御用力地搖頭,「不是的,我知道那不是翔真正的意思,他不是真的要傷害我。翔不是這樣的人。」

羽田見御越說越難過,不著痕跡地拉開沙悠理,介紹她和森月次認識,「沙悠理,這位是我心既空流的高手,著名的劍聖,森月次。森先生,這是八歧沙悠理,她是這裡的藥師。」

「是流浪的藥師。」沙悠理糾正完,好奇地打量著森月次腰間的刀,「我聽說森先生是為了封印一柄妖刀而成為劍聖的,是真的嗎?」

「不殺是我的理想,我只是一個修行中的浪人而已。」聽到那青衣男子就是鼎鼎大名的荒神道場師範代之後,森月次原本想向翔討教一番,卻沒料到他會對那麼弱小的女孩動刀,大失風範,心中不禁有些失望。森月次同情地望了御一眼,說:「原本是聽說炎崎道場的最高師範松平元信難得離開鎖國的東陵,來到宇濱港,所以前來向他討教的。」

一聽到「松平元信」四個字,沙悠理臉色一沉,「他才沒有來,你跟其他人一樣都被騙了!」

森月次驚訝地問:「松平師範還沒來嗎?」

「不信你自己去炎崎道場看好了!」沙悠理不高興地別過頭,視線停在茅棚之外的空地,忽然問道:「羽田,那頂轎子怎麼不見了?」

羽田想了想,說:「好像是剛剛離開的,有什麼不對嗎?」

「那頂轎子比我看過的都要漂亮,我本來以為是那位大姊的轎子,可是轎子走了,她還在這裡。」沙悠理望了遊女一眼,「仔細想想,也沒看到轎夫或隨從。」

「那才不是我的轎子呢!我來的時候,轎子早就在這裡了。」遊女琉璃淡淡地說:「你們說的那個叫荒神翔的傢伙,來到這裡的時候是直接走向轎子的噢!」

滿面淚痕的御驚訝地抬起頭,望著琉璃,說:「翔沒有告訴我,他是來這裡找人的啊!」

琉璃噗哧一笑,纖長的十指在紅唇邊交疊,頗有興趣地望著御,說:「小妹妹,男人偷吃多半不會記得擦嘴,只會死不承認罷了。一旦被逼急了,不是給你一巴掌,就是給你一刀囉!」

御窘得手足無措,哇哇大叫:「不是啦!我跟翔不是那樣⋯⋯翔是涼子的未婚夫啦!」

「是嗎?」

「是真的!」

羽田問:「琉璃小姐有看到轎子往哪個方向去嗎?」

琉璃隨手指向林中的小路,「樹林裡吧?」

森月次突然插口,「轎夫似乎是憑空出現的沒錯。」

「我沒注意,」琉璃不感興趣地說:「我只知道,除了法師這三個和走掉的四個人之外,水茶屋裡一直都是八個人。」

羽田吃驚地說:「好敏銳的觀察力!」

琉璃嗤之以鼻,「有手指的人都會數數吧?」

羽田盯著琉璃,說:「一般人可不會隨時注意周遭的變化。」

「如果我是你的話,我會更關心旁邊那位全身包緊緊的大爺。」琉璃曖昧地眨眨眼,「打從羽田大師進來開始,他就一直含情脈脈地看著你呢!」

羽田順著琉璃手指的方向望去,那一桌坐著一個頭戴竹笠、身披破布的人,竹笠的陰影遮住了整張臉,看不清那人的模樣,也不知道琉璃所言是真是假,但當羽田的目光移到桌子底下時,他就猜出這個人的身份了。

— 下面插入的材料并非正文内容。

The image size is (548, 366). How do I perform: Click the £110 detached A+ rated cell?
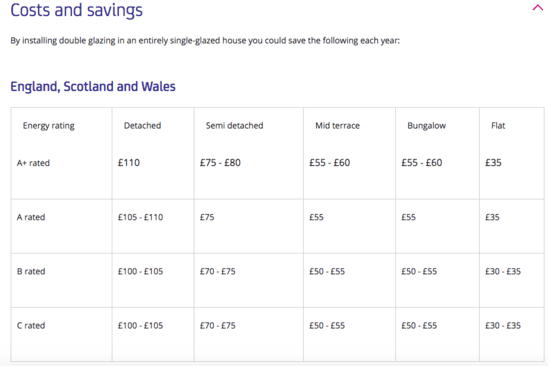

那個人的雙腿是一雙鐵腳,桌面下,一根金色的槍管指著他。

當年佈置陷阱的時候手邊沒有毒藥,羽田只能命令手下在陷坑裡插滿生鏽的刀槍與沾滿汙物的尖竹,期望石田在受傷之後因傷口感染而無法迅速復原。在當時,這一招算是奏效了,不過,這也導致他們之間的關係由單純的殺人買賣變成私人恩怨。因此,失去雙腿的石田才會在他的人頭失去賬面上的賞金之後,依然追殺到這裡來吧?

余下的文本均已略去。